One of Iraq’s most influential Shiite clerics, Moqtada al-Sadr, said he has decided to quit politics, distancing himself from any political movement that uses his name.
Al-Sadr has made such announcements before, but the current declaration comes just two months before Iraq’s national parliamentary elections. Sadrists hold 40 out of 325 seats in the legislature, making them the largest single Shiite bloc, and hold six Cabinet seats.
In the statement made late on Saturday, al-Sadr said his move was to “preserve the reputation of the al-Sadr [family] ... and to put an end to all the wrongdoings that were conducted, or could be conducted, under their title.”
The statement did not explain further.
“I announce here that I will not interfere in politics.

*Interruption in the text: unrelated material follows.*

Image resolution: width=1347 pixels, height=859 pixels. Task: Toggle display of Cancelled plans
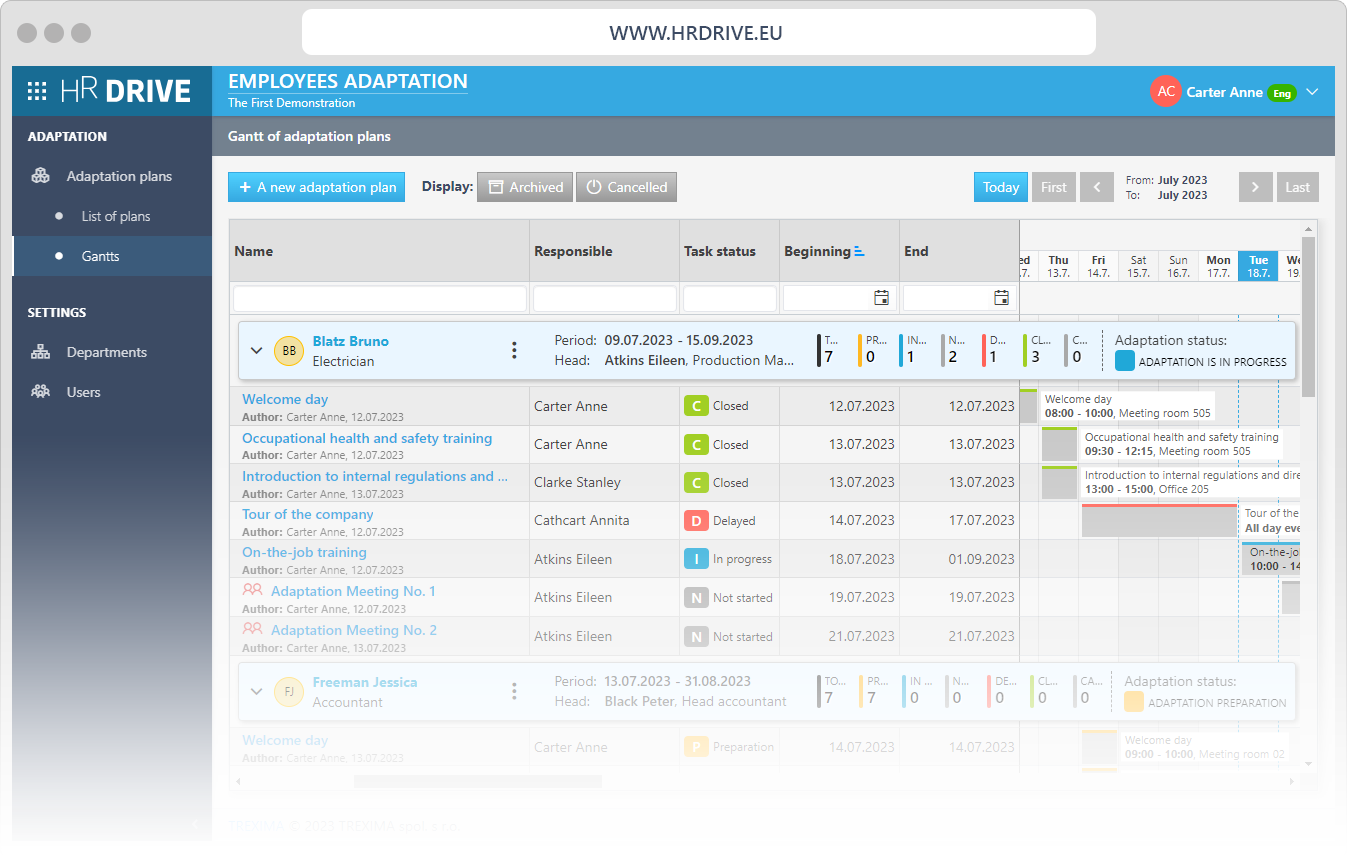tap(626, 187)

There is no political entity that represents me anymore nor any position in parliament and government,” al-Sadr said in the statement.
“Whoever acts against this will be subjected to legal and religious action,” he added.

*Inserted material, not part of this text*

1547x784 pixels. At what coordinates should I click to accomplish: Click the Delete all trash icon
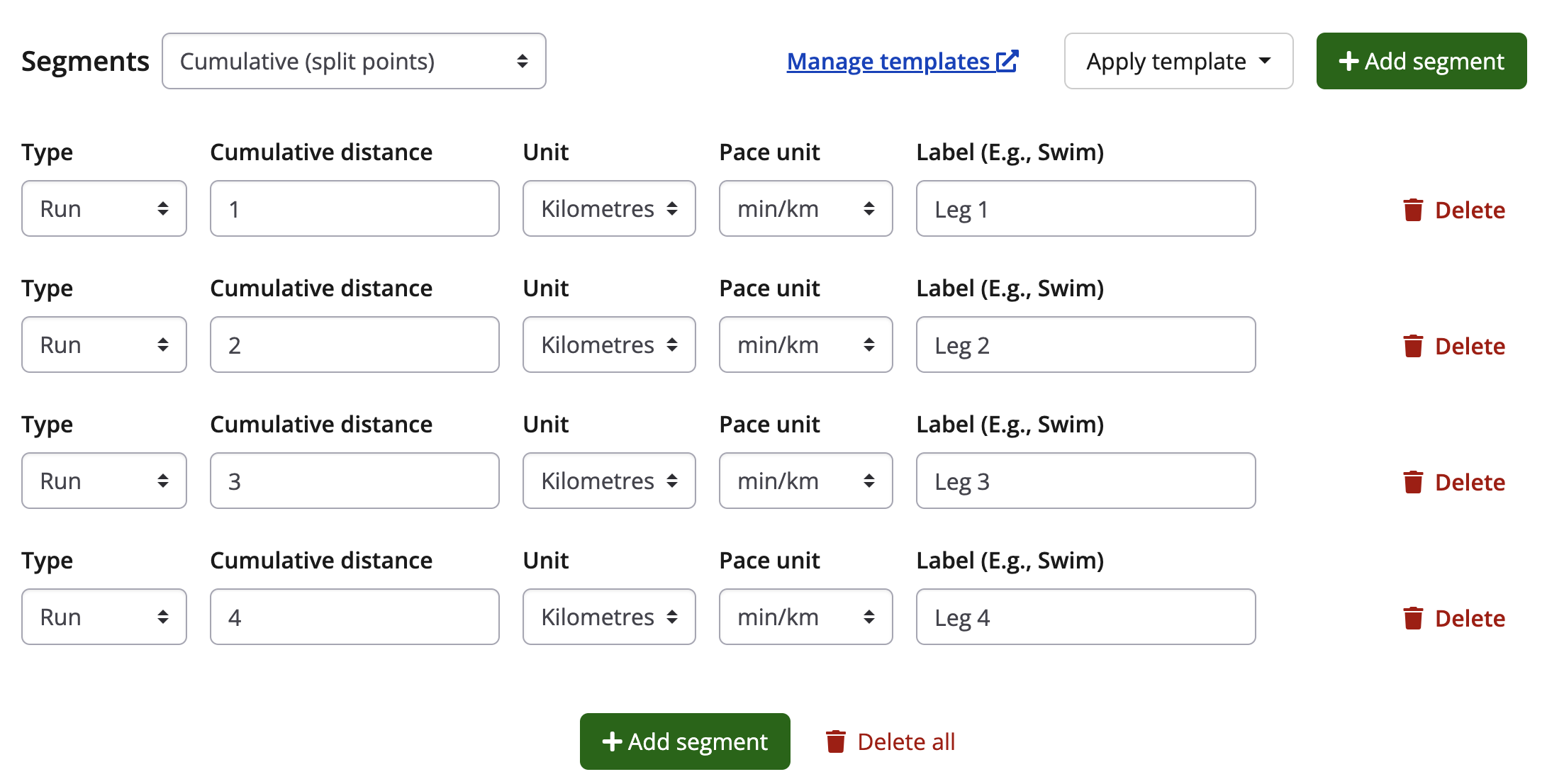836,741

He also ordered all Sadr political offices to be closed down.
Al-Sadr came to prominence in the 2003 US-led invasion that toppled former Iraqi president Saddam Hussein, whose regime killed his father and grandfather. He established his Mehdi Army militia that fought the Americans and is blamed by many Iraqis for much of the sectarian violence that raged in Iraq in 2006 and 2007.
Meanwhile, the nation’s main al-Qaeda breakaway group on Sunday claimed responsibility for an audacious attack on a military barracks that killed 15 Iraqi troops last week.
Along with the statement, posted on a Web site commonly used by jihadists, the Islamic State of Iraq and the Levant put up an image of the beheading of one of the soldiers, as well as captured weapons and vehicles. The statement also listed other attacks against security forces in and around Mosul, about 360km northwest of Baghdad.
The authenticity of the statement could not be independently verified, but its style was consistent with previous statements.